:: Input for this task
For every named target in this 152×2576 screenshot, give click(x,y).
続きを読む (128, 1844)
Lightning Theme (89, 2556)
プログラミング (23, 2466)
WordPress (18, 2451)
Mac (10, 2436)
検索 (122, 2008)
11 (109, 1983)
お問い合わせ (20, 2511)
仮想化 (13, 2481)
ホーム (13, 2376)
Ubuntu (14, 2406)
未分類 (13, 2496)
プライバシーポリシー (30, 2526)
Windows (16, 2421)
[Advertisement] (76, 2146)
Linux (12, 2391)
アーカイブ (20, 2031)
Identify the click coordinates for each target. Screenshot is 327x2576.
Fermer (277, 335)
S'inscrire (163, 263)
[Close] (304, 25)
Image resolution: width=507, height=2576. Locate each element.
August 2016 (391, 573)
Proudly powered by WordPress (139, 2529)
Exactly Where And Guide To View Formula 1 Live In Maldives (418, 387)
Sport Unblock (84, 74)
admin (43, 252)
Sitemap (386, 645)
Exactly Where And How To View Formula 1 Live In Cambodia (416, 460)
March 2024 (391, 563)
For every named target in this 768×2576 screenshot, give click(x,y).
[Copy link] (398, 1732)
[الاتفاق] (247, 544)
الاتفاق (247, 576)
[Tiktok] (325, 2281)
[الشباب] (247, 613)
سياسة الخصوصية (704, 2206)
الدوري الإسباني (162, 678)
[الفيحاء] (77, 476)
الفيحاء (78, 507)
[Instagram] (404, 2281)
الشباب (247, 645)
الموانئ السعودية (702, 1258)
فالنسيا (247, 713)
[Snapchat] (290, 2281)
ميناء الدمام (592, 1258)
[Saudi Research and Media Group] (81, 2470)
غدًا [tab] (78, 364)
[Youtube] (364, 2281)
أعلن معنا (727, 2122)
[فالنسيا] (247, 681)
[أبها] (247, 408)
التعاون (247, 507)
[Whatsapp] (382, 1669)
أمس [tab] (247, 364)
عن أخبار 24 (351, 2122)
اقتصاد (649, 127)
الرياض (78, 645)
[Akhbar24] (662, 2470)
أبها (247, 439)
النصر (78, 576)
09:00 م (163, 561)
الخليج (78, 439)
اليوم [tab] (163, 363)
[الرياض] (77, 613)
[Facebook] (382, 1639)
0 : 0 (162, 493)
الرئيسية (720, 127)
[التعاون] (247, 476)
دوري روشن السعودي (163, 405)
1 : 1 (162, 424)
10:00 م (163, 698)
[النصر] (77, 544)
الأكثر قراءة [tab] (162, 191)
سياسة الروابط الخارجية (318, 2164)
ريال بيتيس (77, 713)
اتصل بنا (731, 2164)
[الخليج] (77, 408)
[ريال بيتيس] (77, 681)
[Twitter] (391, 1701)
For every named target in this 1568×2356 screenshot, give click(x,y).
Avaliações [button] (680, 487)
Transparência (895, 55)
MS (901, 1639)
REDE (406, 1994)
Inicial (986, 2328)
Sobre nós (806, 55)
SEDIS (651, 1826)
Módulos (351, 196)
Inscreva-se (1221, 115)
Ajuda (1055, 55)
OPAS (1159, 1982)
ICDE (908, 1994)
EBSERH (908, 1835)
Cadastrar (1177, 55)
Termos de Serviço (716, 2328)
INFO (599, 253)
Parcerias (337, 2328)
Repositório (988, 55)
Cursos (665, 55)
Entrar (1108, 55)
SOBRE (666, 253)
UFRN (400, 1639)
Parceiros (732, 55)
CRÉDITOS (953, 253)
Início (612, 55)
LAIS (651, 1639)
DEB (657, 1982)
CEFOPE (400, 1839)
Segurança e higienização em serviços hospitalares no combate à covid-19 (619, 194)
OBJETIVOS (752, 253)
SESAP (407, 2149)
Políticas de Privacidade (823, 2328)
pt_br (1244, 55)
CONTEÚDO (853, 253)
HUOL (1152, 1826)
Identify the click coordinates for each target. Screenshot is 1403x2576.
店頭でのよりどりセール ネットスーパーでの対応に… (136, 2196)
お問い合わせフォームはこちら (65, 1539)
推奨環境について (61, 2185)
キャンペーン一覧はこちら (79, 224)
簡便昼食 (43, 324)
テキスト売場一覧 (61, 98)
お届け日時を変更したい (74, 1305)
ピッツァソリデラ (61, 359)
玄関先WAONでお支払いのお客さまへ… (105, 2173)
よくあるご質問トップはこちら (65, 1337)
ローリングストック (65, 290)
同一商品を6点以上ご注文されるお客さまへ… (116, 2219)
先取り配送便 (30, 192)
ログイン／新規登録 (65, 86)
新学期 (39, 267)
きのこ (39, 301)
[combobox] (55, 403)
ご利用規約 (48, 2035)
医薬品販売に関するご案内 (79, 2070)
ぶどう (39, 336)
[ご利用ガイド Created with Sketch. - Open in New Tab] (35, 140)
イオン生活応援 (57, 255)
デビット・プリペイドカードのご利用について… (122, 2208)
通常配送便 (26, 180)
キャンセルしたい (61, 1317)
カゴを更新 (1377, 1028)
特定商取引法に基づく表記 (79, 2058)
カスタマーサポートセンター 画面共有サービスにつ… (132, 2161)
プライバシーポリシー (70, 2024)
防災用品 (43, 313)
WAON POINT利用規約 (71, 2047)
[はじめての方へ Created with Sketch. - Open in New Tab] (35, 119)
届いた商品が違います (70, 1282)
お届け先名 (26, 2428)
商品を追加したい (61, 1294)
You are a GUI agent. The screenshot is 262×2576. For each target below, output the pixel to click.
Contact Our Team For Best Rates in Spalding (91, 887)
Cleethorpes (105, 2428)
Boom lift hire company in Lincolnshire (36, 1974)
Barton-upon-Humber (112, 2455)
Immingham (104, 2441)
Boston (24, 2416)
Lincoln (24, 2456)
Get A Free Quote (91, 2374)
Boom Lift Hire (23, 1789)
::::
# Aim of the task
Look above for the line containing "1 : 1 (162, 424)" and the line containing "Entrar (1108, 55)". Transcribe both, with the lines between them, exactly.

# Solved exercise
1 : 1 (162, 424)
10:00 م (163, 698)
[النصر] (77, 544)
الأكثر قراءة [tab] (162, 191)
سياسة الروابط الخارجية (318, 2164)
ريال بيتيس (77, 713)
اتصل بنا (731, 2164)
[الخليج] (77, 408)
[ريال بيتيس] (77, 681)
[Twitter] (391, 1701)
For every named target in this 1568×2356 screenshot, give click(x,y).
Avaliações [button] (680, 487)
Transparência (895, 55)
MS (901, 1639)
REDE (406, 1994)
Inicial (986, 2328)
Sobre nós (806, 55)
SEDIS (651, 1826)
Módulos (351, 196)
Inscreva-se (1221, 115)
Ajuda (1055, 55)
OPAS (1159, 1982)
ICDE (908, 1994)
EBSERH (908, 1835)
Cadastrar (1177, 55)
Termos de Serviço (716, 2328)
INFO (599, 253)
Parcerias (337, 2328)
Repositório (988, 55)
Cursos (665, 55)
Entrar (1108, 55)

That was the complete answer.